WORK REQUIRED
Without leaving anything out, print every line of the data.

■ ■ ■

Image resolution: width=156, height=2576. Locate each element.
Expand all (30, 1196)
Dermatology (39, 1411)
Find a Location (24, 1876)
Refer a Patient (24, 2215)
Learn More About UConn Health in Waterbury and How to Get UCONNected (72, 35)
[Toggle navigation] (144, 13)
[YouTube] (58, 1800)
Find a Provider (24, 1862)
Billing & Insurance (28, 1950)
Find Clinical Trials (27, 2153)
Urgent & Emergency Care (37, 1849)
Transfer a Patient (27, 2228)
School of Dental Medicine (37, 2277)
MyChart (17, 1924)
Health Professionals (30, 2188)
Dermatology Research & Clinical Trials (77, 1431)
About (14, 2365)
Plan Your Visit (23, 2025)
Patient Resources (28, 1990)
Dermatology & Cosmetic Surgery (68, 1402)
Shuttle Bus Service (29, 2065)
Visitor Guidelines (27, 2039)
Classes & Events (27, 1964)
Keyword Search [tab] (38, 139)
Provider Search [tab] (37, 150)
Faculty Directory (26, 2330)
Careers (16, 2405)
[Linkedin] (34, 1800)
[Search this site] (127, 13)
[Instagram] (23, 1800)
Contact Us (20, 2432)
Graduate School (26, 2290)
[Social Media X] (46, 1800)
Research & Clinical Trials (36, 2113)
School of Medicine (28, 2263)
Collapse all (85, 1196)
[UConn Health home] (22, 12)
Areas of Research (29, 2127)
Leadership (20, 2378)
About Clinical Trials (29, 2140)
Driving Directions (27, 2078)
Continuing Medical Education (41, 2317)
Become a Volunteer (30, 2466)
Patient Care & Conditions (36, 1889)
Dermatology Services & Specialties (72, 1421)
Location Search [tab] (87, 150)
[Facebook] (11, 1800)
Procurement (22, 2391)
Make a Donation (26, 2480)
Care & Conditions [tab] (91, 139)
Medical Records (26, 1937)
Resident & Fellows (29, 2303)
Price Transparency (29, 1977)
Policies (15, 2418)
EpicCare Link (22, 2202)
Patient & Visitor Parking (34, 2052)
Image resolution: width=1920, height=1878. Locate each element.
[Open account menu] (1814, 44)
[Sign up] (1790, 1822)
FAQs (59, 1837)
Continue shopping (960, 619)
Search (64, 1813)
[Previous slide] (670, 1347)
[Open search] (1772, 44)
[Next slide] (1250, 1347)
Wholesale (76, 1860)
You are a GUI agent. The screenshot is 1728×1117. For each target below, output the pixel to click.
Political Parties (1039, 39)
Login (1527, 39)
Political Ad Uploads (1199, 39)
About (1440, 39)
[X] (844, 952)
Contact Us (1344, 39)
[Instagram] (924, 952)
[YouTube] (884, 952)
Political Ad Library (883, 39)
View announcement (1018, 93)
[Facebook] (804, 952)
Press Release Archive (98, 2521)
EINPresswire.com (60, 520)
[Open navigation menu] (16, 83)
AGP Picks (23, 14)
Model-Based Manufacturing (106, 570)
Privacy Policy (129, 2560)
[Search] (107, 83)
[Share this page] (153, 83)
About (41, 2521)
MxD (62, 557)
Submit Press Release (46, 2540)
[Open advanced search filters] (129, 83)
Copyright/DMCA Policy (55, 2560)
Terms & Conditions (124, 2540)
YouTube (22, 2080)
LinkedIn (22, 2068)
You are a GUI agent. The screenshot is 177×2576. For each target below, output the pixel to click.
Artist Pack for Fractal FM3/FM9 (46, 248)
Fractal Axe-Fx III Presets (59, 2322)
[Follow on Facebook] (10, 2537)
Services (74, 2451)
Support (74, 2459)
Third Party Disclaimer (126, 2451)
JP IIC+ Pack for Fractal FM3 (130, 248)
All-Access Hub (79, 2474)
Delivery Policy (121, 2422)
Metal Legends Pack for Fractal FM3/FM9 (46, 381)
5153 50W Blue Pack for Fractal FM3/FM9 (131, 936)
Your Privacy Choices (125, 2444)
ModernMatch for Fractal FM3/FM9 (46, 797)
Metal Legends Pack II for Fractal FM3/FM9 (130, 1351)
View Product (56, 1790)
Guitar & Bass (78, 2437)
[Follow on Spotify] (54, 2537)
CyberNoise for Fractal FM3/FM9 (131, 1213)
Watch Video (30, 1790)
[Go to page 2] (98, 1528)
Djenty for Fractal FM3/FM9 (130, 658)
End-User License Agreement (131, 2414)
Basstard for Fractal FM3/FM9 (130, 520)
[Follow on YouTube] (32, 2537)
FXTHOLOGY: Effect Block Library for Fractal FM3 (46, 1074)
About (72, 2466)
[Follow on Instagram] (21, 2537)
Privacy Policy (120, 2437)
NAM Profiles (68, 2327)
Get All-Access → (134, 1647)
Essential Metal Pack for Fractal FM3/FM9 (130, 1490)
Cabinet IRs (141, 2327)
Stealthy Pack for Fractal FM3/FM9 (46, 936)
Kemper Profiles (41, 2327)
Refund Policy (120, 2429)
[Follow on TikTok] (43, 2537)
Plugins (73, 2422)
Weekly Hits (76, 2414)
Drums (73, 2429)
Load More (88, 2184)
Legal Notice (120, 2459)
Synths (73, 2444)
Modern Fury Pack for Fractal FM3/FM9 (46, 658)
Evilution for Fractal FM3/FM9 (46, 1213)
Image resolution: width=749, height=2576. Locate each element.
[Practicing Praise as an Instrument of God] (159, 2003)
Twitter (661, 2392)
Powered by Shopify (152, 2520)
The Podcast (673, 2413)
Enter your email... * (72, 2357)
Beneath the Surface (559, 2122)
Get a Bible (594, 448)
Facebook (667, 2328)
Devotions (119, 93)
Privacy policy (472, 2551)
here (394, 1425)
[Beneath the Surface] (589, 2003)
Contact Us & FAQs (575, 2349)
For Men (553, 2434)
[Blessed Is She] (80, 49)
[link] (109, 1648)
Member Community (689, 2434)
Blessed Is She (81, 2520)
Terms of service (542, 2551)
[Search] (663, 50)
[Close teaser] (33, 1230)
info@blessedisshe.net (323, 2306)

■ ■ ■

EXERCISE RESPONSE
Image resolution: width=156, height=2576. Locate each element.
Expand all (30, 1196)
Dermatology (39, 1411)
Find a Location (24, 1876)
Refer a Patient (24, 2215)
Learn More About UConn Health in Waterbury and How to Get UCONNected (72, 35)
[Toggle navigation] (144, 13)
[YouTube] (58, 1800)
Find a Provider (24, 1862)
Billing & Insurance (28, 1950)
Find Clinical Trials (27, 2153)
Urgent & Emergency Care (37, 1849)
Transfer a Patient (27, 2228)
School of Dental Medicine (37, 2277)
MyChart (17, 1924)
Health Professionals (30, 2188)
Dermatology Research & Clinical Trials (77, 1431)
About (14, 2365)
Plan Your Visit (23, 2025)
Patient Resources (28, 1990)
Dermatology & Cosmetic Surgery (68, 1402)
Shuttle Bus Service (29, 2065)
Visitor Guidelines (27, 2039)
Classes & Events (27, 1964)
Keyword Search [tab] (38, 139)
Provider Search [tab] (37, 150)
Faculty Directory (26, 2330)
Careers (16, 2405)
[Linkedin] (34, 1800)
[Search this site] (127, 13)
[Instagram] (23, 1800)
Contact Us (20, 2432)
Graduate School (26, 2290)
[Social Media X] (46, 1800)
Research & Clinical Trials (36, 2113)
School of Medicine (28, 2263)
Collapse all (85, 1196)
[UConn Health home] (22, 12)
Areas of Research (29, 2127)
Leadership (20, 2378)
About Clinical Trials (29, 2140)
Driving Directions (27, 2078)
Continuing Medical Education (41, 2317)
Become a Volunteer (30, 2466)
Patient Care & Conditions (36, 1889)
Dermatology Services & Specialties (72, 1421)
Location Search [tab] (87, 150)
[Facebook] (11, 1800)
Procurement (22, 2391)
Make a Donation (26, 2480)
Care & Conditions [tab] (91, 139)
Medical Records (26, 1937)
Resident & Fellows (29, 2303)
Price Transparency (29, 1977)
Policies (15, 2418)
EpicCare Link (22, 2202)
Patient & Visitor Parking (34, 2052)
Image resolution: width=1920, height=1878. Locate each element.
[Open account menu] (1814, 44)
[Sign up] (1790, 1822)
FAQs (59, 1837)
Continue shopping (960, 619)
Search (64, 1813)
[Previous slide] (670, 1347)
[Open search] (1772, 44)
[Next slide] (1250, 1347)
Wholesale (76, 1860)
You are a GUI agent. The screenshot is 1728×1117. For each target below, output the pixel to click.
Political Parties (1039, 39)
Login (1527, 39)
Political Ad Uploads (1199, 39)
About (1440, 39)
[X] (844, 952)
Contact Us (1344, 39)
[Instagram] (924, 952)
[YouTube] (884, 952)
Political Ad Library (883, 39)
View announcement (1018, 93)
[Facebook] (804, 952)
Press Release Archive (98, 2521)
EINPresswire.com (60, 520)
[Open navigation menu] (16, 83)
AGP Picks (23, 14)
Model-Based Manufacturing (106, 570)
Privacy Policy (129, 2560)
[Search] (107, 83)
[Share this page] (153, 83)
About (41, 2521)
MxD (62, 557)
Submit Press Release (46, 2540)
[Open advanced search filters] (129, 83)
Copyright/DMCA Policy (55, 2560)
Terms & Conditions (124, 2540)
YouTube (22, 2080)
LinkedIn (22, 2068)
You are a GUI agent. The screenshot is 177×2576. For each target below, output the pixel to click.
Artist Pack for Fractal FM3/FM9 (46, 248)
Fractal Axe-Fx III Presets (59, 2322)
[Follow on Facebook] (10, 2537)
Services (74, 2451)
Support (74, 2459)
Third Party Disclaimer (126, 2451)
JP IIC+ Pack for Fractal FM3 (130, 248)
All-Access Hub (79, 2474)
Delivery Policy (121, 2422)
Metal Legends Pack for Fractal FM3/FM9 (46, 381)
5153 50W Blue Pack for Fractal FM3/FM9 (131, 936)
Your Privacy Choices (125, 2444)
ModernMatch for Fractal FM3/FM9 (46, 797)
Metal Legends Pack II for Fractal FM3/FM9 (130, 1351)
View Product (56, 1790)
Guitar & Bass (78, 2437)
[Follow on Spotify] (54, 2537)
CyberNoise for Fractal FM3/FM9 (131, 1213)
Watch Video (30, 1790)
[Go to page 2] (98, 1528)
Djenty for Fractal FM3/FM9 (130, 658)
End-User License Agreement (131, 2414)
Basstard for Fractal FM3/FM9 (130, 520)
[Follow on YouTube] (32, 2537)
FXTHOLOGY: Effect Block Library for Fractal FM3 (46, 1074)
About (72, 2466)
[Follow on Instagram] (21, 2537)
Privacy Policy (120, 2437)
NAM Profiles (68, 2327)
Get All-Access → (134, 1647)
Essential Metal Pack for Fractal FM3/FM9 (130, 1490)
Cabinet IRs (141, 2327)
Stealthy Pack for Fractal FM3/FM9 (46, 936)
Kemper Profiles (41, 2327)
Refund Policy (120, 2429)
[Follow on TikTok] (43, 2537)
Plugins (73, 2422)
Weekly Hits (76, 2414)
Drums (73, 2429)
Load More (88, 2184)
Legal Notice (120, 2459)
Synths (73, 2444)
Modern Fury Pack for Fractal FM3/FM9 (46, 658)
Evilution for Fractal FM3/FM9 (46, 1213)
Image resolution: width=749, height=2576. Locate each element.
[Practicing Praise as an Instrument of God] (159, 2003)
Twitter (661, 2392)
Powered by Shopify (152, 2520)
The Podcast (673, 2413)
Enter your email... * (72, 2357)
Beneath the Surface (559, 2122)
Get a Bible (594, 448)
Facebook (667, 2328)
Devotions (119, 93)
Privacy policy (472, 2551)
here (394, 1425)
[Beneath the Surface] (589, 2003)
Contact Us & FAQs (575, 2349)
For Men (553, 2434)
[Blessed Is She] (80, 49)
[link] (109, 1648)
Member Community (689, 2434)
Blessed Is She (81, 2520)
Terms of service (542, 2551)
[Search] (663, 50)
[Close teaser] (33, 1230)
info@blessedisshe.net (323, 2306)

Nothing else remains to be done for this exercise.